Chart shows how winter affect consumption: fuel economy is better in warmer months; more than 1 l/100Km in my test case.
It's a 9+9Km trip to work and back: a longer trip will lead to better and more consistent fuel economy results.
Anyway, this is a real-world scenario: car was between 20.000 and 30.000 Km while these data was collected. I expect even better results when the car will have more kilometers under its wheels.
Time will tell.

Friday, August 14, 2015

Learning to Brake

Toyota Hybrids have 2 braking systems, both controlled by the brake pedal.

  1. The first is the friction braking system, as in classic cars, which slows down the car by pushing the brake pads onto the brake disks of the wheels.
  2. The second is the regenerative braking system, which uses the electric motor to slow down the car while charging the battery with the kinetic energy recovered.

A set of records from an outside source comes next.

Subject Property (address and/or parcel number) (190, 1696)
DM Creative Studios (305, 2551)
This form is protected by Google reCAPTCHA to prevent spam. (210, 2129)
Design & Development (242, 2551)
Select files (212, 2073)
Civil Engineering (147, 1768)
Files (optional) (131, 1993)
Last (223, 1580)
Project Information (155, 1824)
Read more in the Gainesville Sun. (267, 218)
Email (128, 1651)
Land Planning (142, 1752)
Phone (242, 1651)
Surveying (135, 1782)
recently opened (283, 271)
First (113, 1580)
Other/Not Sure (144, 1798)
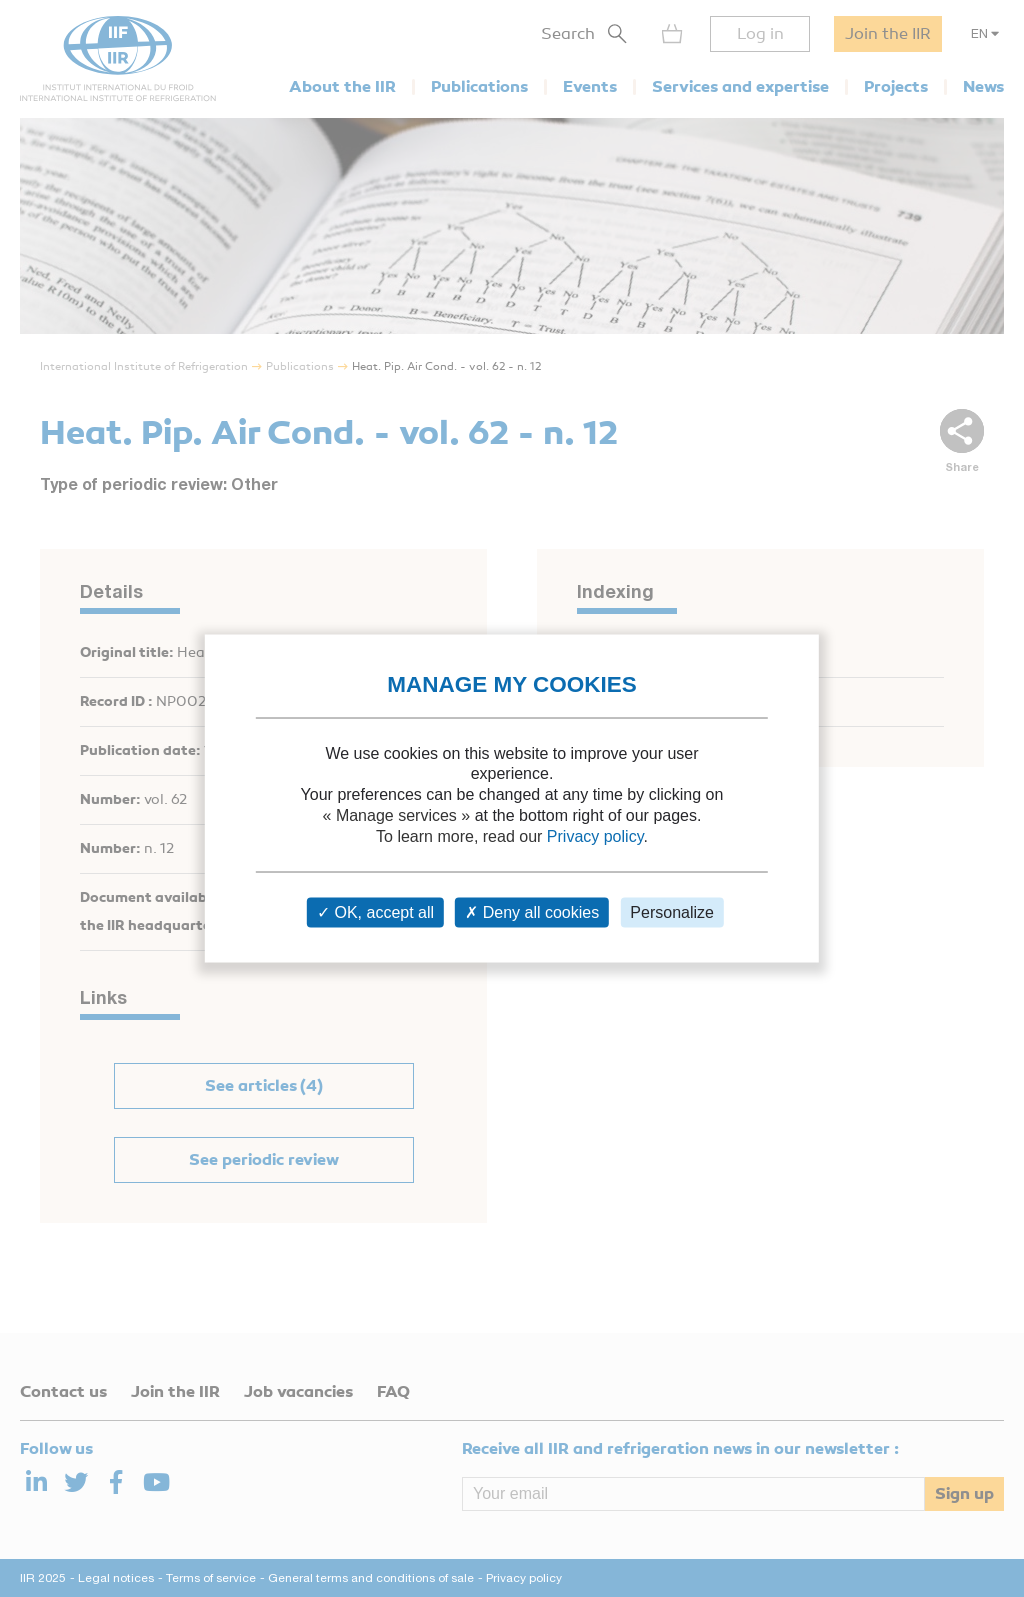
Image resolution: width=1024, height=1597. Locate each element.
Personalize (672, 912)
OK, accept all (375, 912)
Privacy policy (595, 835)
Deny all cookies (532, 912)
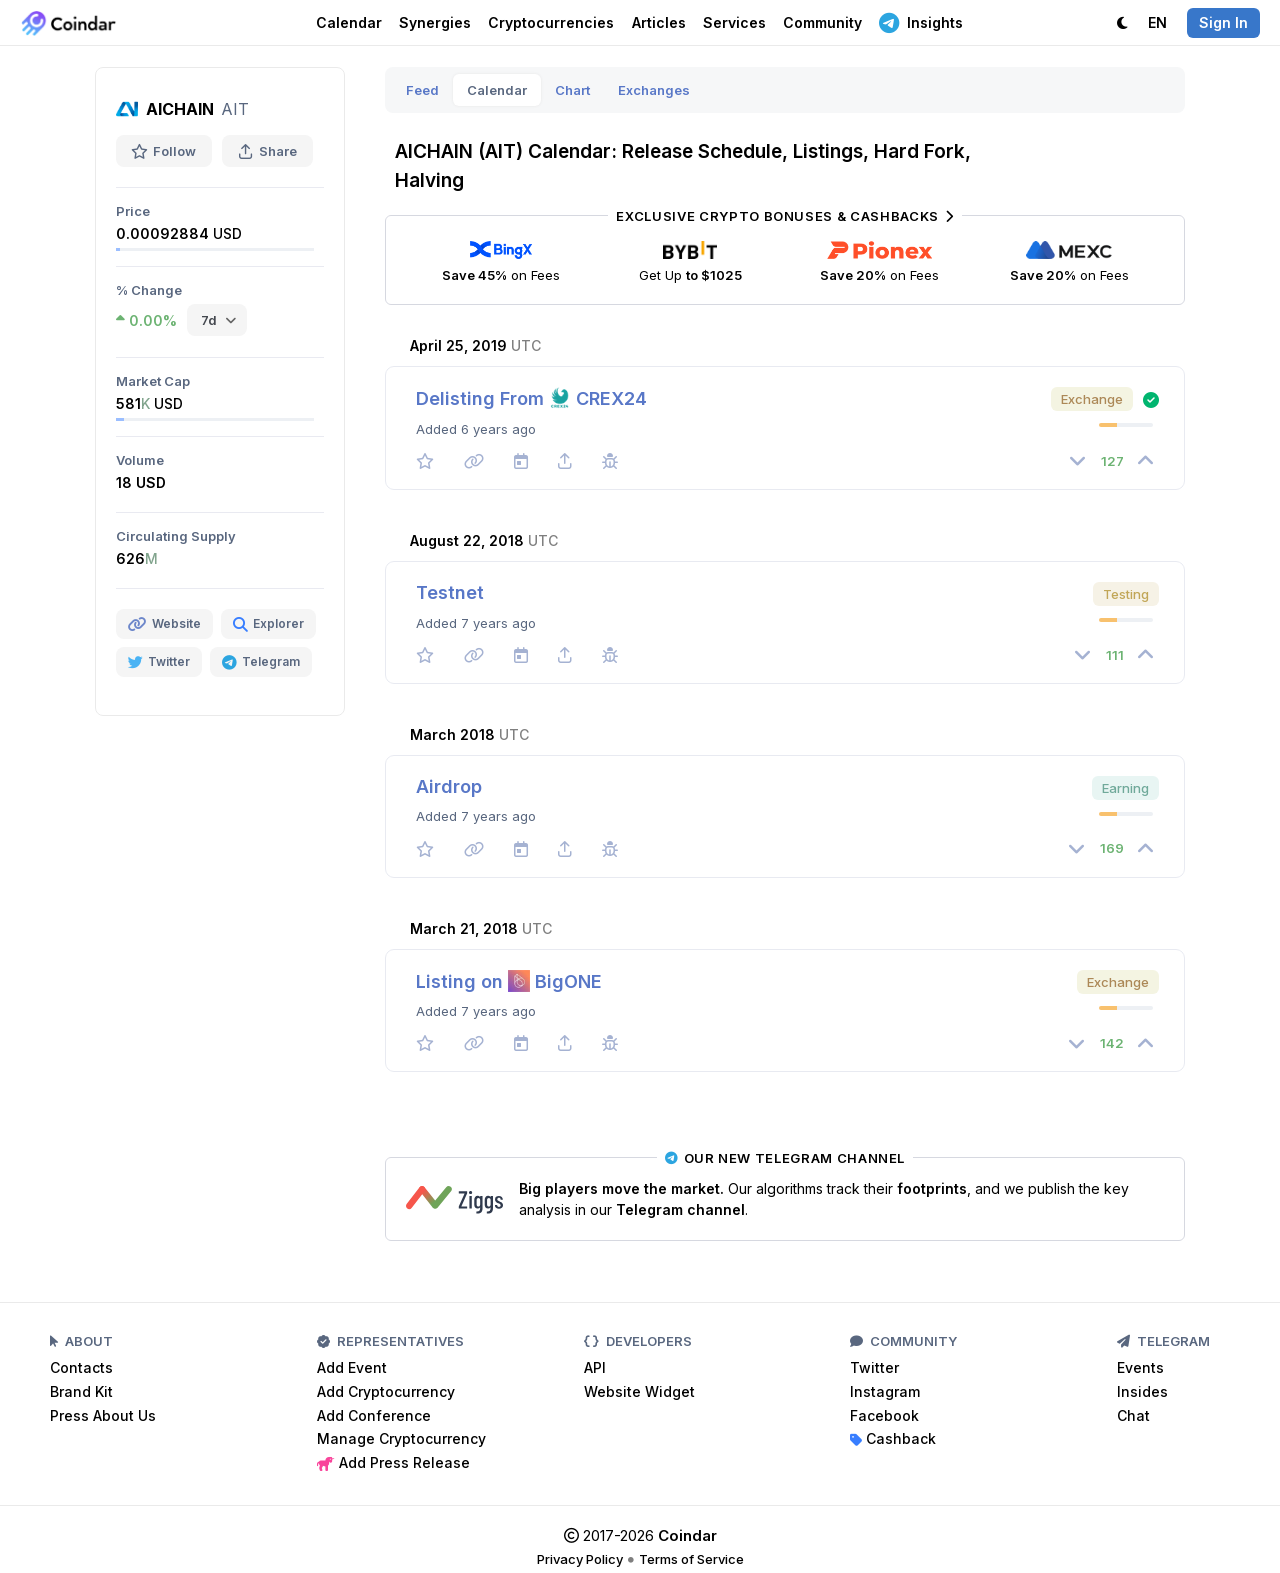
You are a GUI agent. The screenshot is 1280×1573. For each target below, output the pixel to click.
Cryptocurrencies (551, 22)
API (595, 1367)
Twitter (874, 1367)
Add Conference (374, 1415)
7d (209, 320)
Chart (572, 90)
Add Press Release (393, 1462)
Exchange (1092, 399)
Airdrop (449, 786)
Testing (1126, 594)
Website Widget (639, 1391)
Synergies (435, 22)
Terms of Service (691, 1559)
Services (734, 22)
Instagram (885, 1391)
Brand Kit (81, 1391)
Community (822, 22)
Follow (164, 151)
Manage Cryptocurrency (401, 1438)
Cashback (893, 1438)
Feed (422, 90)
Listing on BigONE (509, 981)
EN (1157, 22)
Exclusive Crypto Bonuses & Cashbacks (784, 216)
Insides (1142, 1391)
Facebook (884, 1415)
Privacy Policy (580, 1559)
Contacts (81, 1367)
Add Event (352, 1367)
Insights (921, 22)
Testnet (450, 592)
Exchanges (654, 90)
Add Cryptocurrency (386, 1391)
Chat (1133, 1415)
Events (1140, 1367)
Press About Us (103, 1415)
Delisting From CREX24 (531, 398)
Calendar (349, 22)
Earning (1125, 788)
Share (267, 151)
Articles (659, 22)
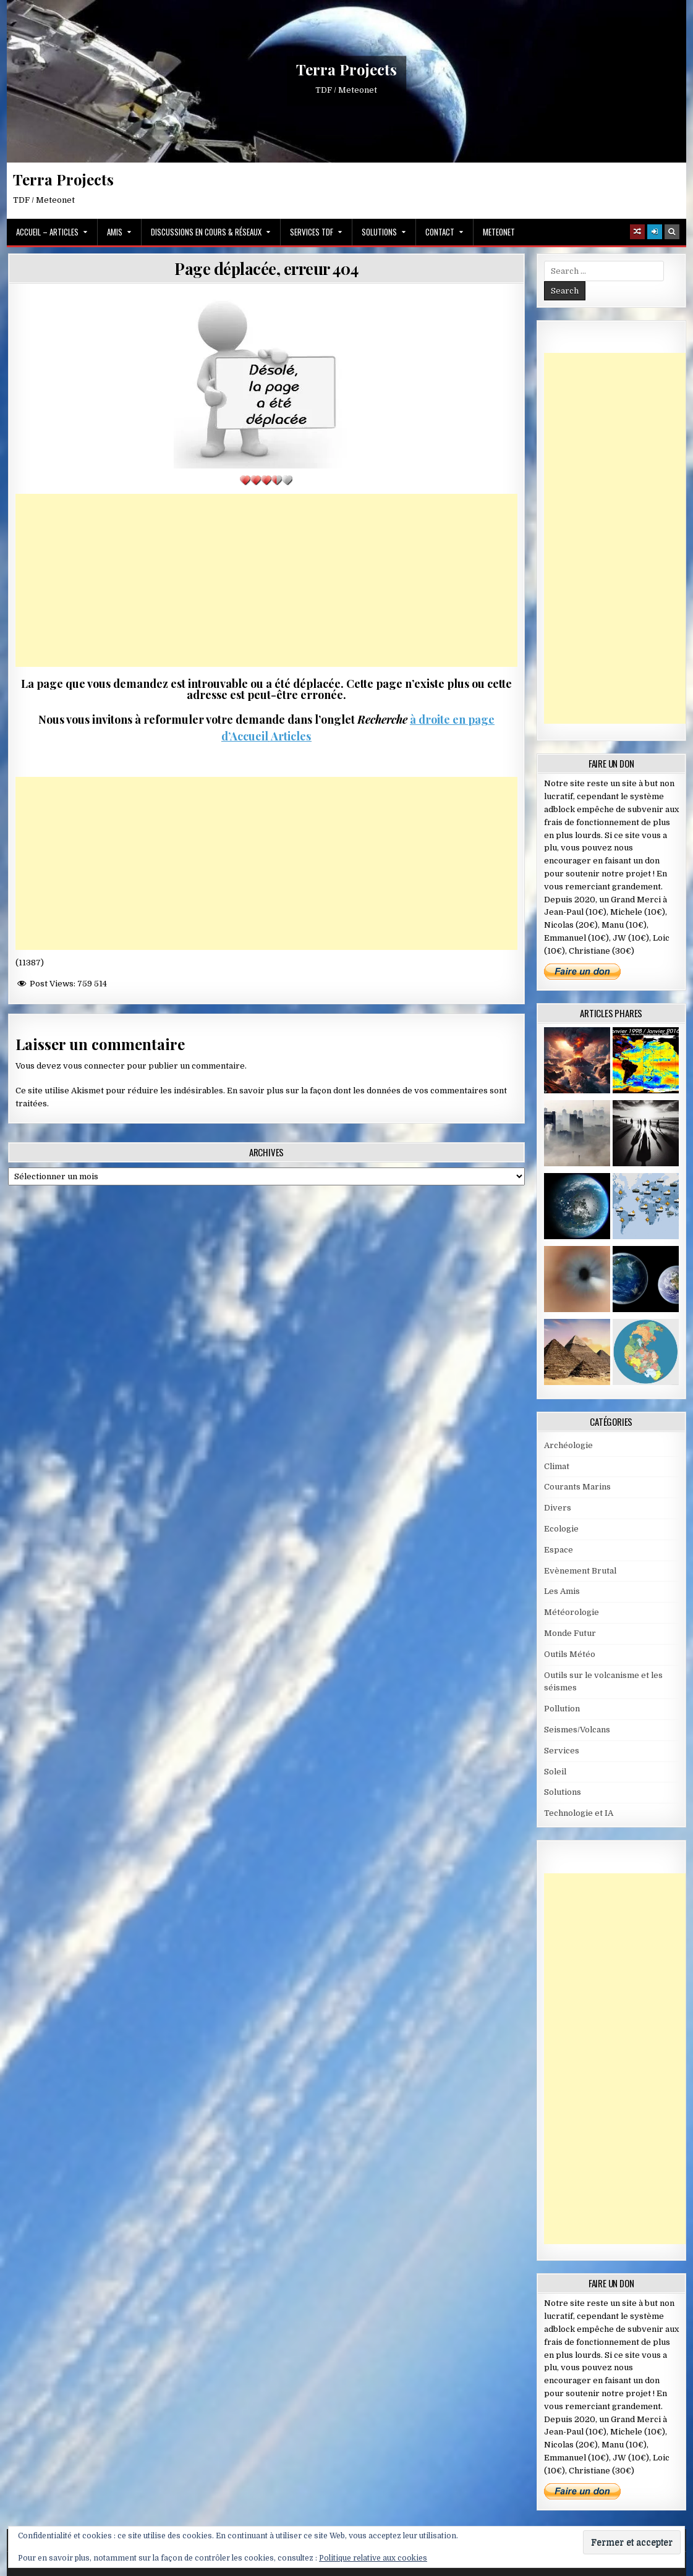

The second one is the one you should use as much as possible to optimize your fuel consumption.
Given that both systems are controlled by the same pedal, it’s important to understand how to use it correctly.
As a general rule, slower, gentle pressing of the brake pedal will trigger regenerative braking, while sudden and stronger pressing will force the friction system to kick in.

Being primarly a foot sensitivity issue, some kind of feedback will help you to better judge your braking performance: this can be accomplished by using Torque on your phone.

You’ll need the Torque Pro Android app; the free version doesn’t allow customizations.

Import the custom PID csv file as explained here.
Go in the “Real Time Information” screen

Select “Add display” from the menu

Select the “Graph” display

Select “Wheel Cylinder Pressure Sensor”

Select a size according to your phone screen size
Long tap the newly added chart
Select “Display configuration”

The default scale won’t allow you to clearly read transitions, so set maximum value to 0.8 and minimum value to 0.1

Turn on your car and pair the bluetooth adapter.
Test it by pressing the brake pedal with the car parked.
You should see a spike in the chart.
The chart displays the last 9 seconds, so you can actually focus on driving and check the screen later, when safety conditions are met.
A good, fully regenerative braking will show a flat line

Please keep in mind that under 12 km/h, friction braking will always kick in, no matter how light you push the pedal.

Thursday, August 13, 2015

Estimated Resistance

Block resistance values reported by OBD are suspected to be inconclusive, or at least they show a strange behavior:

User Lesolee from the Toyota Owners Club forum, suggested to apply Ohm's law to calculate resistance of each block based on measured voltage and current.
So, for each measure of every block, current and previous voltage values are used to calculate a delta V, which is divide by delta I, obtained from current and previous battery current value.